От всех вас... Наверно, я и анекдот этот вспомнил потому что. Я
понимаю, когда гений там какой-нибудь, Пушкин там, или Гете, - или вот
еще я недавно прочитал где-то, прямо в глаза бросилась фраза про Христа
в Гефсиманском саду, когда друзья, апостолы то бишь, заснули, не
разделили с ним... одиночество. Ну так то Христос! Пушкин! А я? Я такой
же как все, как вы. И никогда не хотел быть другим. И вдруг стал. Не
написал поэмы. Не открыл звезды. Никого не убил.

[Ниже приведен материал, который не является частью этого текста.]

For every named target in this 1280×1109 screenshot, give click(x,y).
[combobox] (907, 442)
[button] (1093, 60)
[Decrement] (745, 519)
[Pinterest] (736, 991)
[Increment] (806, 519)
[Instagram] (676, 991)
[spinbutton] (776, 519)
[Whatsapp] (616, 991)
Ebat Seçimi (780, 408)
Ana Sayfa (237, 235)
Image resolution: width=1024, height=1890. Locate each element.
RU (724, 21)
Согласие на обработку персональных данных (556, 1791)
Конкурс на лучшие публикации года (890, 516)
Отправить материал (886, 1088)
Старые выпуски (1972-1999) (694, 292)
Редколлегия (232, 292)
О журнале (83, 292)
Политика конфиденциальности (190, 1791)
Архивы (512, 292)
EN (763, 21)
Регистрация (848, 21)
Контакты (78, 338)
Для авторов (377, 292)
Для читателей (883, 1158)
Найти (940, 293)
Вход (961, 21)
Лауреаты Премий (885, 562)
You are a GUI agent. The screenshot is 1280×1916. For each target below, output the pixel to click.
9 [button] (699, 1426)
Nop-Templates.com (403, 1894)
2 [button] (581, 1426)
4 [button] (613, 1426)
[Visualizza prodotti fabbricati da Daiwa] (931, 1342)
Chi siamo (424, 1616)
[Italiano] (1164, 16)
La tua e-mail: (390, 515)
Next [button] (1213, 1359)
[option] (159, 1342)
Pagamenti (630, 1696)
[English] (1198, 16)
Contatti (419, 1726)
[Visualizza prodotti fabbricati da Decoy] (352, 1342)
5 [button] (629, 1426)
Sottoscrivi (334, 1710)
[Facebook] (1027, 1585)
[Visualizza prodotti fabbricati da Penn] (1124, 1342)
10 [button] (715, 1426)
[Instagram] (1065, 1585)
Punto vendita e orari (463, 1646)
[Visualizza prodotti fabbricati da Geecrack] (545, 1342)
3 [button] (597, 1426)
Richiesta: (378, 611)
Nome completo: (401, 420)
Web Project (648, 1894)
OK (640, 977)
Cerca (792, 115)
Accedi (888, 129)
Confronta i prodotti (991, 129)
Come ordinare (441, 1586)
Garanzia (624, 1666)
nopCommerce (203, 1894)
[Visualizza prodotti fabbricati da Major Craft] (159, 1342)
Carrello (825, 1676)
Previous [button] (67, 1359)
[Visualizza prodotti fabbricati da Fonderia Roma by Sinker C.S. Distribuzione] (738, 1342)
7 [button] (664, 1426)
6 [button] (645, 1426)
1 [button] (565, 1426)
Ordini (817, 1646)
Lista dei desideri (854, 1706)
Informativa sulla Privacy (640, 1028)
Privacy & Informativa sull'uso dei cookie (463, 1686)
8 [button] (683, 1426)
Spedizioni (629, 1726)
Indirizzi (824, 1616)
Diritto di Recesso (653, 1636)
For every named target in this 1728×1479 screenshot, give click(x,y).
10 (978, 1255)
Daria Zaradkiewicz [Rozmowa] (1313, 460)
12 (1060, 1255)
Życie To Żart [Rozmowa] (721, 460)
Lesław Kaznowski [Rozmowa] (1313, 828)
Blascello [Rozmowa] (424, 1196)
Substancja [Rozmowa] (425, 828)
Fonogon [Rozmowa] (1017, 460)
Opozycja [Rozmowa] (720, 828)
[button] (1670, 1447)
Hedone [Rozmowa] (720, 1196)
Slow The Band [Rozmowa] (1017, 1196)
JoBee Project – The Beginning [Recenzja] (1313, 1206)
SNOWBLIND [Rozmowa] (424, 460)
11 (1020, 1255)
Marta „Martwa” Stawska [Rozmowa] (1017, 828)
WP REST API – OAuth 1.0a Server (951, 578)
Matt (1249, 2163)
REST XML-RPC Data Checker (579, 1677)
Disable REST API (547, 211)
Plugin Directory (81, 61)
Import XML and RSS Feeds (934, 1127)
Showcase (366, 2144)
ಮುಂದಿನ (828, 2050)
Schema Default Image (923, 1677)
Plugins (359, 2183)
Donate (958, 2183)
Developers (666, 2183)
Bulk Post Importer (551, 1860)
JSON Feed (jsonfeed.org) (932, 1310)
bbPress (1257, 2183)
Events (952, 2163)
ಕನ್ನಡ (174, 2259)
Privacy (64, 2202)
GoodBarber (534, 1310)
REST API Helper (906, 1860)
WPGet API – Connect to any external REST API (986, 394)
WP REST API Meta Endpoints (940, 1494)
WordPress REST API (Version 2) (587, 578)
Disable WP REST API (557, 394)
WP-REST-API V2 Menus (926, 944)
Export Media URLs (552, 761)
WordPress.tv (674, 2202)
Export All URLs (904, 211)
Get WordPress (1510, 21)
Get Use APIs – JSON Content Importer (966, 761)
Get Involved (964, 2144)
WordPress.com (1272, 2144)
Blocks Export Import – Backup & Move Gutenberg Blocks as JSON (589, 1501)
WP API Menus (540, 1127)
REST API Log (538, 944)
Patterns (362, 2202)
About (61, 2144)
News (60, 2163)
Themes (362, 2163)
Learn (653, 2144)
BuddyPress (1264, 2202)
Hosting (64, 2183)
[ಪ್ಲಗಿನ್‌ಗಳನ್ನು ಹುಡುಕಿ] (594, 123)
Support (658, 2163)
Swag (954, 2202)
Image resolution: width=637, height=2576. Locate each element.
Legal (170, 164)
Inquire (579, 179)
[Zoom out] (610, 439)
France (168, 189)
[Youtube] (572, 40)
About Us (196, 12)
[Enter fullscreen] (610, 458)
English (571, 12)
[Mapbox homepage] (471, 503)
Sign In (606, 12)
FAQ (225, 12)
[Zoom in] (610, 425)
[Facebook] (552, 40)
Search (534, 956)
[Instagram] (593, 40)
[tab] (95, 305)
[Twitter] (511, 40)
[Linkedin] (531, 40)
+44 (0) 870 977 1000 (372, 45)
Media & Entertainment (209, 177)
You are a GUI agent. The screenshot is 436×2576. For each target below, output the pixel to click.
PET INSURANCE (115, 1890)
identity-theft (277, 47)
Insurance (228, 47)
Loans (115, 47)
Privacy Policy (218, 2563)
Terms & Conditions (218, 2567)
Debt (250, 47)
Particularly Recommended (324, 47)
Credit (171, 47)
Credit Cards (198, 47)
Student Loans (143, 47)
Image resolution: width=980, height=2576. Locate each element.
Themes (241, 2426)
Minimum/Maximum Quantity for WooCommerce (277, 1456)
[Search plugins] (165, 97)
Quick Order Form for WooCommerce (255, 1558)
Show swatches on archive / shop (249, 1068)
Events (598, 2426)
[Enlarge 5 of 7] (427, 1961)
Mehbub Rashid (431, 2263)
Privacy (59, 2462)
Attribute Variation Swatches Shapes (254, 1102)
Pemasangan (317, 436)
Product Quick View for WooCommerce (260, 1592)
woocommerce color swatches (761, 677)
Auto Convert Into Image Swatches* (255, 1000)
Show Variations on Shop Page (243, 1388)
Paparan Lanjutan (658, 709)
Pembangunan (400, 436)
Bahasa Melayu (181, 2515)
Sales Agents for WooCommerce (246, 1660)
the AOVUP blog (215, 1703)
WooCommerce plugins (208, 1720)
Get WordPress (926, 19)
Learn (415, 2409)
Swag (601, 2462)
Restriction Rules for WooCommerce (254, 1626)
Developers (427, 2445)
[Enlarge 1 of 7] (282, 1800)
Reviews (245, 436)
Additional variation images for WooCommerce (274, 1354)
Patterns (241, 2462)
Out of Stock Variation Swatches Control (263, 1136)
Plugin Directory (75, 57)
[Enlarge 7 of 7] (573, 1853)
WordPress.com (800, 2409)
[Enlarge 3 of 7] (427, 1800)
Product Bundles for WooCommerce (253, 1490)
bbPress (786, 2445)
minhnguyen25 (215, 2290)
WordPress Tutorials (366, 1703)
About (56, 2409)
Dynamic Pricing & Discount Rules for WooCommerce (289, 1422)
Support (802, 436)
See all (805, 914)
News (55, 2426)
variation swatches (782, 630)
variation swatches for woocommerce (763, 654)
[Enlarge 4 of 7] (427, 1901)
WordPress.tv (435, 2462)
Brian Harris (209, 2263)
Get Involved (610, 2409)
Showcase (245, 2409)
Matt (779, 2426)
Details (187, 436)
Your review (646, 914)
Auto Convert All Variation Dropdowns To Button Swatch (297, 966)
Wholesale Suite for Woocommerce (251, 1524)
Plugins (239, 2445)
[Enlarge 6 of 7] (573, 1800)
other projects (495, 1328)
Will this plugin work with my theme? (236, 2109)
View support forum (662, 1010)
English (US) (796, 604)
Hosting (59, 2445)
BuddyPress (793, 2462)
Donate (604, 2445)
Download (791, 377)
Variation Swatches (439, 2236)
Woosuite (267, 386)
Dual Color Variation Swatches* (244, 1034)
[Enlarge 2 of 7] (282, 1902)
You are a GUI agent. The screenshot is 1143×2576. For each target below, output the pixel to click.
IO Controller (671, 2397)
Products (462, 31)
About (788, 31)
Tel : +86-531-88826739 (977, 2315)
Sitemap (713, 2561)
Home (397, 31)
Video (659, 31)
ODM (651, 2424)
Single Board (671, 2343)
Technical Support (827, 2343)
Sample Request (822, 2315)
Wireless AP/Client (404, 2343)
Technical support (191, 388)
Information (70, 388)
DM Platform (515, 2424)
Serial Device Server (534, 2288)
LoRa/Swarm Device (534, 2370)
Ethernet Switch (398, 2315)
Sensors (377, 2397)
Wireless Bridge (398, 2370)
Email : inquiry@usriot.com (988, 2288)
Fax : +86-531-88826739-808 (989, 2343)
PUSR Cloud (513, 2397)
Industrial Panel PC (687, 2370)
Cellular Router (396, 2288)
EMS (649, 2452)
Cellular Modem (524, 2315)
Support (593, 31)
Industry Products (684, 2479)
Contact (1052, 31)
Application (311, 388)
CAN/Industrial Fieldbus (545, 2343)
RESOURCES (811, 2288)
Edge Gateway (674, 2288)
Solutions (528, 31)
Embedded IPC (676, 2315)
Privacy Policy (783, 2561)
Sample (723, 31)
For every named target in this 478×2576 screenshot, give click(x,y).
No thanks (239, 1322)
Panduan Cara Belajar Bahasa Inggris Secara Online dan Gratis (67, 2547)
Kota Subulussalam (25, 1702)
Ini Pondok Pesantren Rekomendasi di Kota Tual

Как-то постепенно все произошло, незаметно...
(делает неосторожный шаг и падает в
оркестровую яму. Оркестр, вздрогнув, начинает играть - кто гимн, кто
туш. Дирижер ломает свою палочку и швыряет партитуру в голову
барабанщика. Помреж проглатывает, не распечатав, пачку валидола.
Главный режиссер матерится так, что выплевывает родную челюсть заодно с
неродной. Занавес - опускается, но его клинит и он замирает, не дотянув
до планшета каких-то полметра. Под ним, в косом просвете, бегают ноги
выскочивших на сцену пожарников...)
КОНЕЦ
1981, 2005.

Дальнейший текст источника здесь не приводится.